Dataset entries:
=-=-=

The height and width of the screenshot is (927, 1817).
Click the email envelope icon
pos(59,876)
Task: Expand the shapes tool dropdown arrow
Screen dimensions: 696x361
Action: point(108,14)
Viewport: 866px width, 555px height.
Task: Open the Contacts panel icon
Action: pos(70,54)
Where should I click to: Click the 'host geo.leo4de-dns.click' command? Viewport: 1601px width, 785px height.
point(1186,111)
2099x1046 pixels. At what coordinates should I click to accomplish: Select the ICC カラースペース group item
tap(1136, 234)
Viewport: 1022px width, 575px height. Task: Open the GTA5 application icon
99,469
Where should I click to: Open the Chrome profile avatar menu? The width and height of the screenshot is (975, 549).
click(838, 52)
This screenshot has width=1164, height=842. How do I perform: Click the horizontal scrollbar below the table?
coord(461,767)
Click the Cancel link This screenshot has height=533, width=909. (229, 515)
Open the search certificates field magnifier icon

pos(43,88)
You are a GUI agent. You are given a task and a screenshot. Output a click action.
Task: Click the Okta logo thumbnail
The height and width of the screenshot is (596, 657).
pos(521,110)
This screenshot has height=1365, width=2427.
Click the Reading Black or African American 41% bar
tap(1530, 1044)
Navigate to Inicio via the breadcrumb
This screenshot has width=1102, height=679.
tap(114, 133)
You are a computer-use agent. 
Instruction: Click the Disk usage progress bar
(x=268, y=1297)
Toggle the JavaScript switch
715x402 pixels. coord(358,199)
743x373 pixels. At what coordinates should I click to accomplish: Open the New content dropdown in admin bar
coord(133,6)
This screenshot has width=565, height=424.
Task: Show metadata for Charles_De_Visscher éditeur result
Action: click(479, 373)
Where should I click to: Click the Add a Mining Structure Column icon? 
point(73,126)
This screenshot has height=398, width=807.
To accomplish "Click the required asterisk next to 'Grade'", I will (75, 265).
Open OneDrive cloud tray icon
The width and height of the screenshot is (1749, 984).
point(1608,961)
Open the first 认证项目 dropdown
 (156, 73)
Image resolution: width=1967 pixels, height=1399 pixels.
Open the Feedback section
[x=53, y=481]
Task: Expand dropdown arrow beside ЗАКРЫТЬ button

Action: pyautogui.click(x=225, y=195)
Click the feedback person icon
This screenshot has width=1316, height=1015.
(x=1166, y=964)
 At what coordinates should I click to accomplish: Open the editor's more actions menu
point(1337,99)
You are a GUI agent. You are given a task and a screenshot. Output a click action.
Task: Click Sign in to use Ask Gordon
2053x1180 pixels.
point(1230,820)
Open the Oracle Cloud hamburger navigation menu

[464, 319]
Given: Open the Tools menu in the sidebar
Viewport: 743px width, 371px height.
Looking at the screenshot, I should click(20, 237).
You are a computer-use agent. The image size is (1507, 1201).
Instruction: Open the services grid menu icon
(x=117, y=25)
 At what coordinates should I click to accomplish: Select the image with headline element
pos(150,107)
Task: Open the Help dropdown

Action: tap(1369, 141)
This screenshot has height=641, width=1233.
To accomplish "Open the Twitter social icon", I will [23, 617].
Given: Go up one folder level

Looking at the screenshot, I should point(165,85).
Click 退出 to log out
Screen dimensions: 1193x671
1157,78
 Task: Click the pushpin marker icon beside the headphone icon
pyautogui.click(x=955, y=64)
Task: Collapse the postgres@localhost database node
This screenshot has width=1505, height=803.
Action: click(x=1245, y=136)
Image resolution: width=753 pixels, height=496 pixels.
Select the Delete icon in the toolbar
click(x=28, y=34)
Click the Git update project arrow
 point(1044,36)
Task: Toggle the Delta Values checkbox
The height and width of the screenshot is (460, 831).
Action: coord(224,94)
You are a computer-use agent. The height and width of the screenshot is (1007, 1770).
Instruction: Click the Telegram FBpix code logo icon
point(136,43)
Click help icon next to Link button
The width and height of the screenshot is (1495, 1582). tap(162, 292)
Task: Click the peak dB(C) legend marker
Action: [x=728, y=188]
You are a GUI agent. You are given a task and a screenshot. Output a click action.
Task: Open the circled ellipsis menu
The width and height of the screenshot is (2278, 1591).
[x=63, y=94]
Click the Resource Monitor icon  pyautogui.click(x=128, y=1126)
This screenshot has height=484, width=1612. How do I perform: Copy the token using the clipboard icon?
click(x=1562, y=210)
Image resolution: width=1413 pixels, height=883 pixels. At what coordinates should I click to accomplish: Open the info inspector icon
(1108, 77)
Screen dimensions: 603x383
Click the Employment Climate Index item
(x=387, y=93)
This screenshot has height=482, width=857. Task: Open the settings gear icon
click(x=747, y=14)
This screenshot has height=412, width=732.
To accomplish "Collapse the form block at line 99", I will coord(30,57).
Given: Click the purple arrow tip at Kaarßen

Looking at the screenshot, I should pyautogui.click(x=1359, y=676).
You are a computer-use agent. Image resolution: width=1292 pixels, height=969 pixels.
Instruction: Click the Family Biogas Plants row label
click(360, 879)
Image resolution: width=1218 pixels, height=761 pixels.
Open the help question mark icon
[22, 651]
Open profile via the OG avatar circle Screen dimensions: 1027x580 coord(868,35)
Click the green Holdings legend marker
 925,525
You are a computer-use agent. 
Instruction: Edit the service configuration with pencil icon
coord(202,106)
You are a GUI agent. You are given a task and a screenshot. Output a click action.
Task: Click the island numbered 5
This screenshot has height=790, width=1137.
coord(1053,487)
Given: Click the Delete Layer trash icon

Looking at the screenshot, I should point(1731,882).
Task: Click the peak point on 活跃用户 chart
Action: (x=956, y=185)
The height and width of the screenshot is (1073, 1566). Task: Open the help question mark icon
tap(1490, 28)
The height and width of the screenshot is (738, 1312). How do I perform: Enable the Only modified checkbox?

=-=-=

Problem requirements
Extract the complete data, matching each line exactly.

Expected answer
The height and width of the screenshot is (927, 1817).
Click the email envelope icon
pos(59,876)
Task: Expand the shapes tool dropdown arrow
Screen dimensions: 696x361
Action: point(108,14)
Viewport: 866px width, 555px height.
Task: Open the Contacts panel icon
Action: pos(70,54)
Where should I click to: Click the 'host geo.leo4de-dns.click' command? Viewport: 1601px width, 785px height.
point(1186,111)
2099x1046 pixels. At what coordinates should I click to accomplish: Select the ICC カラースペース group item
tap(1136, 234)
Viewport: 1022px width, 575px height. Task: Open the GTA5 application icon
99,469
Where should I click to: Open the Chrome profile avatar menu? The width and height of the screenshot is (975, 549).
click(838, 52)
This screenshot has width=1164, height=842. How do I perform: Click the horizontal scrollbar below the table?
coord(461,767)
Click the Cancel link This screenshot has height=533, width=909. (229, 515)
Open the search certificates field magnifier icon

pos(43,88)
You are a GUI agent. You are given a task and a screenshot. Output a click action.
Task: Click the Okta logo thumbnail
The height and width of the screenshot is (596, 657).
pos(521,110)
This screenshot has height=1365, width=2427.
Click the Reading Black or African American 41% bar
tap(1530, 1044)
Navigate to Inicio via the breadcrumb
This screenshot has width=1102, height=679.
tap(114, 133)
You are a computer-use agent. 
Instruction: Click the Disk usage progress bar
(x=268, y=1297)
Toggle the JavaScript switch
715x402 pixels. coord(358,199)
743x373 pixels. At what coordinates should I click to accomplish: Open the New content dropdown in admin bar
coord(133,6)
This screenshot has width=565, height=424.
Task: Show metadata for Charles_De_Visscher éditeur result
Action: click(479, 373)
Where should I click to: Click the Add a Mining Structure Column icon? 
point(73,126)
This screenshot has height=398, width=807.
To accomplish "Click the required asterisk next to 'Grade'", I will (75, 265).
Open OneDrive cloud tray icon
The width and height of the screenshot is (1749, 984).
point(1608,961)
Open the first 认证项目 dropdown
 (156, 73)
Image resolution: width=1967 pixels, height=1399 pixels.
Open the Feedback section
[x=53, y=481]
Task: Expand dropdown arrow beside ЗАКРЫТЬ button

Action: pyautogui.click(x=225, y=195)
Click the feedback person icon
This screenshot has width=1316, height=1015.
(x=1166, y=964)
 At what coordinates should I click to accomplish: Open the editor's more actions menu
point(1337,99)
You are a GUI agent. You are given a task and a screenshot. Output a click action.
Task: Click Sign in to use Ask Gordon
2053x1180 pixels.
point(1230,820)
Open the Oracle Cloud hamburger navigation menu

[464, 319]
Given: Open the Tools menu in the sidebar
Viewport: 743px width, 371px height.
Looking at the screenshot, I should click(20, 237).
You are a computer-use agent. The image size is (1507, 1201).
Instruction: Open the services grid menu icon
(x=117, y=25)
 At what coordinates should I click to accomplish: Select the image with headline element
pos(150,107)
Task: Open the Help dropdown

Action: tap(1369, 141)
This screenshot has height=641, width=1233.
To accomplish "Open the Twitter social icon", I will [23, 617].
Given: Go up one folder level

Looking at the screenshot, I should point(165,85).
Click 退出 to log out
Screen dimensions: 1193x671
1157,78
 Task: Click the pushpin marker icon beside the headphone icon
pyautogui.click(x=955, y=64)
Task: Collapse the postgres@localhost database node
This screenshot has width=1505, height=803.
Action: click(x=1245, y=136)
Image resolution: width=753 pixels, height=496 pixels.
Select the Delete icon in the toolbar
click(x=28, y=34)
Click the Git update project arrow
 point(1044,36)
Task: Toggle the Delta Values checkbox
The height and width of the screenshot is (460, 831).
Action: coord(224,94)
You are a computer-use agent. The height and width of the screenshot is (1007, 1770).
Instruction: Click the Telegram FBpix code logo icon
point(136,43)
Click help icon next to Link button
The width and height of the screenshot is (1495, 1582). tap(162, 292)
Task: Click the peak dB(C) legend marker
Action: [x=728, y=188]
You are a GUI agent. You are given a task and a screenshot. Output a click action.
Task: Open the circled ellipsis menu
The width and height of the screenshot is (2278, 1591).
[x=63, y=94]
Click the Resource Monitor icon  pyautogui.click(x=128, y=1126)
This screenshot has height=484, width=1612. How do I perform: Copy the token using the clipboard icon?
click(x=1562, y=210)
Image resolution: width=1413 pixels, height=883 pixels. At what coordinates should I click to accomplish: Open the info inspector icon
(1108, 77)
Screen dimensions: 603x383
Click the Employment Climate Index item
(x=387, y=93)
This screenshot has height=482, width=857. Task: Open the settings gear icon
click(x=747, y=14)
This screenshot has height=412, width=732.
To accomplish "Collapse the form block at line 99", I will coord(30,57).
Given: Click the purple arrow tip at Kaarßen

Looking at the screenshot, I should pyautogui.click(x=1359, y=676).
You are a computer-use agent. Image resolution: width=1292 pixels, height=969 pixels.
Instruction: Click the Family Biogas Plants row label
click(360, 879)
Image resolution: width=1218 pixels, height=761 pixels.
Open the help question mark icon
[22, 651]
Open profile via the OG avatar circle Screen dimensions: 1027x580 coord(868,35)
Click the green Holdings legend marker
 925,525
You are a computer-use agent. 
Instruction: Edit the service configuration with pencil icon
coord(202,106)
You are a GUI agent. You are given a task and a screenshot. Output a click action.
Task: Click the island numbered 5
This screenshot has height=790, width=1137.
coord(1053,487)
Given: Click the Delete Layer trash icon

Looking at the screenshot, I should point(1731,882).
Task: Click the peak point on 活跃用户 chart
Action: (x=956, y=185)
The height and width of the screenshot is (1073, 1566). Task: Open the help question mark icon
tap(1490, 28)
The height and width of the screenshot is (738, 1312). How do I perform: Enable the Only modified checkbox?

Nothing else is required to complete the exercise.